I’m a bit out of practice with this. Please pardon my dust.

Two weeks ago, my first academic year of graduate school ended when I submitted the last of three final papers. After working continuously for nearly 10 days writing, editing and rewriting, thinking the entire time of everything else I would have rather been doing, it was a bit of surprise when I caught myself quite literally sitting and staring at the wall for half an hour, wondering what I should do now that I had, well… nothing to do.

In much the same way I find myself in a similar place with regards to this webpage—I’m not sure what I want now that I have both the time and inclination to do something with it, now that I really ought to give a thought to making something presentable and meaningful, rather than the usual cast-off ramblings and vague dribbles about who-knows-what. And in many ways, this page is long outlived its usefulness, if it ever had any, but—

Last summer, I put my camera down and stepped away from the keyboard for what proved to an extremely eventful three months. After Monste(rrat)’s wedding I had noticed how much I’d taken to living life on video replay: events and places and people assiduously recorded and noted and documented, and only afterward, through reflection, considered and felt. I had become more interested in capturing a good snapshot than enjoying the moment in which it occurred, more concerned with remembering and relaying a humorous anecdote than participating in the conversation as it happened.

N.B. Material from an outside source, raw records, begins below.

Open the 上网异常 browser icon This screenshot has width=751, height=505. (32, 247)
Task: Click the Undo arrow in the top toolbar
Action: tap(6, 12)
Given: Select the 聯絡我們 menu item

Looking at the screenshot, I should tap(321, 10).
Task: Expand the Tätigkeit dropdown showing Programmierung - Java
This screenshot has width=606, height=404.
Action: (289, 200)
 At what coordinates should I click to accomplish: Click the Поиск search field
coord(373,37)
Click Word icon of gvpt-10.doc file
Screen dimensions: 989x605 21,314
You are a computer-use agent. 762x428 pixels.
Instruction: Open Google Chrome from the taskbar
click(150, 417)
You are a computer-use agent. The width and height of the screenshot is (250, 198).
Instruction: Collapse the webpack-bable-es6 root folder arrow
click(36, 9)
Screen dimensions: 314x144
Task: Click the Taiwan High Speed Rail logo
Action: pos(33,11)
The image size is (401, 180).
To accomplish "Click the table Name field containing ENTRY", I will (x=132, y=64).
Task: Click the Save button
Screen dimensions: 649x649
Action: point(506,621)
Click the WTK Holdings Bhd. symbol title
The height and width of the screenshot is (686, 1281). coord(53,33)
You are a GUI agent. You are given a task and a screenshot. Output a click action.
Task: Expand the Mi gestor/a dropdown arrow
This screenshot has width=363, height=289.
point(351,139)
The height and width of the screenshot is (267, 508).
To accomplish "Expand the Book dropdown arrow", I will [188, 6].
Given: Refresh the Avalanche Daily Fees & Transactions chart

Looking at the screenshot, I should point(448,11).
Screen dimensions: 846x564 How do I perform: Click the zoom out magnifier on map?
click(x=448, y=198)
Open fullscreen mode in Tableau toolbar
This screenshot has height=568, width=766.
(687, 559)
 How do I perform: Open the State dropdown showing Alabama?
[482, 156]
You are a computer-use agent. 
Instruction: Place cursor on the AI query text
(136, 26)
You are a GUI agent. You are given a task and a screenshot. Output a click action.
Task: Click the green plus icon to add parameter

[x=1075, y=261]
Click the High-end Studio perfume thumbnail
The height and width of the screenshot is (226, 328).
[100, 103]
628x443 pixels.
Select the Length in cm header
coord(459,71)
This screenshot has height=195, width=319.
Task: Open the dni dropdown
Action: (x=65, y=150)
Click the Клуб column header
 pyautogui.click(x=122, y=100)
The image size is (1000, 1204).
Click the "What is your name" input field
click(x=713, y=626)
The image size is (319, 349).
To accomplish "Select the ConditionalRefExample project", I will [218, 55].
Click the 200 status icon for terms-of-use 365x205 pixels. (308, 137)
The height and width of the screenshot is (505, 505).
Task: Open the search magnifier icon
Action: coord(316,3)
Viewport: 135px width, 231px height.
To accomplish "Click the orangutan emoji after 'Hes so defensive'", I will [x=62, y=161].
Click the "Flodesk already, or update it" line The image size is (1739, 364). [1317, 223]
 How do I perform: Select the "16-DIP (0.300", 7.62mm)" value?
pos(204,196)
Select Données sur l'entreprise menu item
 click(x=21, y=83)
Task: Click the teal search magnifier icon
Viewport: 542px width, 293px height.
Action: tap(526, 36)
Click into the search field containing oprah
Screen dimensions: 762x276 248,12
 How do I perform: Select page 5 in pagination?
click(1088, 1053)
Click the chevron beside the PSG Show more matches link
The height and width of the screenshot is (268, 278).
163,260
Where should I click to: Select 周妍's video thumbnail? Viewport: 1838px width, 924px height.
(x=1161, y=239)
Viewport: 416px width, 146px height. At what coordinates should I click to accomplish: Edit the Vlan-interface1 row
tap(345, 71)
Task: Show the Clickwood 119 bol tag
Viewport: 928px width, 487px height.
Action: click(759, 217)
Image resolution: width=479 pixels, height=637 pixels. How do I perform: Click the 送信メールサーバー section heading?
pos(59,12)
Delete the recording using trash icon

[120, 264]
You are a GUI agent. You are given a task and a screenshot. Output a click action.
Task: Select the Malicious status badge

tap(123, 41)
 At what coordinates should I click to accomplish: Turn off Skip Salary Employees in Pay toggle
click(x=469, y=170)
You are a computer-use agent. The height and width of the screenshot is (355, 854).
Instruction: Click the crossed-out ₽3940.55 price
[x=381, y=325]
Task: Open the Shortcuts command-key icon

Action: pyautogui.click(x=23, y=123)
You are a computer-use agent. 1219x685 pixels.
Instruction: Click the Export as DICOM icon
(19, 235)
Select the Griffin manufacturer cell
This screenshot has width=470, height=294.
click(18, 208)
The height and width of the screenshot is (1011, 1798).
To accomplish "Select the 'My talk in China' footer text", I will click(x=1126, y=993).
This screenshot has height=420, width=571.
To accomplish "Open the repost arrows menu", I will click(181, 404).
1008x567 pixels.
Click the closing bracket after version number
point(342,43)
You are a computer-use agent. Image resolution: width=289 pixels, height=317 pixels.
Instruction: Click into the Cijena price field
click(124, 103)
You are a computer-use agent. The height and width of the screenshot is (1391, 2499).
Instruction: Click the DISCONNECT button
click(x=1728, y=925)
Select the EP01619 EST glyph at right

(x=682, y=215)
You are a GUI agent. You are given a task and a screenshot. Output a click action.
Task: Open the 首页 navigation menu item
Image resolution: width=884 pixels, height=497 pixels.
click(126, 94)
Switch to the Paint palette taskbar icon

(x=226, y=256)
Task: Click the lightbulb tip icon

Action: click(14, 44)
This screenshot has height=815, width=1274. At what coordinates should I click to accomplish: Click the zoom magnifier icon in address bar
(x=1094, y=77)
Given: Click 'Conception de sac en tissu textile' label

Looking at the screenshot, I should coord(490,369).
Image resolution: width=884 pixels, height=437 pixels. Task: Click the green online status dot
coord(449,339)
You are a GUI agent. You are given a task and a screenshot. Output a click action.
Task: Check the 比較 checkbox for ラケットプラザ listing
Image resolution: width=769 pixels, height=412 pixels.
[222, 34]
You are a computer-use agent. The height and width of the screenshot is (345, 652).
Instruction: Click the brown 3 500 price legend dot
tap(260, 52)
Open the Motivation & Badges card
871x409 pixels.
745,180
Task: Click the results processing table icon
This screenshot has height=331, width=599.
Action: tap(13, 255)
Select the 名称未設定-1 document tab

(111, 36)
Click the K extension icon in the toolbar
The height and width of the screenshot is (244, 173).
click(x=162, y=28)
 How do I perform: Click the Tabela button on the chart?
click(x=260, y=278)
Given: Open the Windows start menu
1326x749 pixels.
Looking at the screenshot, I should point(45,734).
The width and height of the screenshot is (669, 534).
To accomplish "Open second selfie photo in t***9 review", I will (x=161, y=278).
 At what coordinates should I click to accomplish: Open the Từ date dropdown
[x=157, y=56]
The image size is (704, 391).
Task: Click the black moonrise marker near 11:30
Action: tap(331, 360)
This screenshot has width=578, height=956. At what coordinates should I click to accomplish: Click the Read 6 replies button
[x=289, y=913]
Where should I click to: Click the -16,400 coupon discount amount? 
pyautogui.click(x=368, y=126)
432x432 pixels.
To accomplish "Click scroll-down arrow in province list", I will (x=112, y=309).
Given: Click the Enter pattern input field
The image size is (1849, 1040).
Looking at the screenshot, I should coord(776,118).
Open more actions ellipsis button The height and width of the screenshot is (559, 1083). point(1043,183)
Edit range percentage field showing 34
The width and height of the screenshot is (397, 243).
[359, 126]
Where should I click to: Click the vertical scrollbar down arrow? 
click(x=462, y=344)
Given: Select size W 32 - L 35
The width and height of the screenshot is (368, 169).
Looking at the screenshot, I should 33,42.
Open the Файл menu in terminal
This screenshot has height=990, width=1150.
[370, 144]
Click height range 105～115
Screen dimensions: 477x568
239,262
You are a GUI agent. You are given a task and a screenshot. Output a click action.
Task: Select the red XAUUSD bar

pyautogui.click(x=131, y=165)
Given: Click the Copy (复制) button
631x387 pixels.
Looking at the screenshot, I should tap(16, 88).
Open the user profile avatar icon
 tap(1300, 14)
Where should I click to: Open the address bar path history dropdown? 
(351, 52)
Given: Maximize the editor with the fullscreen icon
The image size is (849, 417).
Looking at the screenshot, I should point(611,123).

For the rest of the summer I committed to living my life in front of the lens, rather than behind it, as an active participant in the story rather than an observer. It was, all things considered, quite possibly the best three months ever—languid, carefree and filled with the kind of openness that impending departures engenders among friends—and while my memories of that time are vivid and colorful I have nearly nothing to show for it, just a handful of photos and random memorabilia picked up here and there. Nothing that accurately describes how meaningful that time was, especially when compared to the piles and piles of pictures, notes and stories I’ve collected from other, far less interesting periods in my life. My packrat tendencies bristle at this glaring gap in my scrap record.

Two weeks ago, summer began again. This time, I hope to save some of it.

4 Comments

  1. Isn’t there a John Mayer song about this?
    I do the same thing. You remember those binary creatures of Star Trek TNG who had little buffer units on their belts for conversation?
    http://www.startrek.com/startrek/view/library/aliens/article/70565.html
    It’s like that: camera as tool for temporally-extended presence.

    Posted on 15-May-06 at 6:22 pm | Permalink
  2. Now that you have the time and inclination to improve upon your website, I recommend that you turn it into a 24-hour emporium for wombat-on-wombat pornography.

    Posted on 18-May-06 at 10:36 pm | Permalink
  3. There’s certainly a place for balance. Getting stuck behind the lens isn’t a problem I have, so it’s hard to empathize with that particular scenario. Still, I imagine that in the same way I either post, or do things that I wish I was posting about, but rarely both at the same time, there’s a way to strike a balance between the two. Good luck finding it.

    Oh, and bring on the wombats.

    Posted on 20-May-06 at 4:23 pm | Permalink
  4. I recently had 3 months in Turkey — something I’ve wanted to do for years and saved for and fantasised about… and came back with over 8000 photographs. Now I sometimes wonder whether I would have experienced it all more immediately and vividly if I hadn’t spent so much of my time looking for the right angle and trying to persuade my digicam to take pics at the edges of its capacity. On the other hand, I have a slideshow screensaver of a couple hundred pics from the trip which has done a wonderful job of reminding me of the details, providing things to muse over, and spurring me to try and get it together to get back there… and like someone said — Aristotle? — the unexamined life isn’t worth living…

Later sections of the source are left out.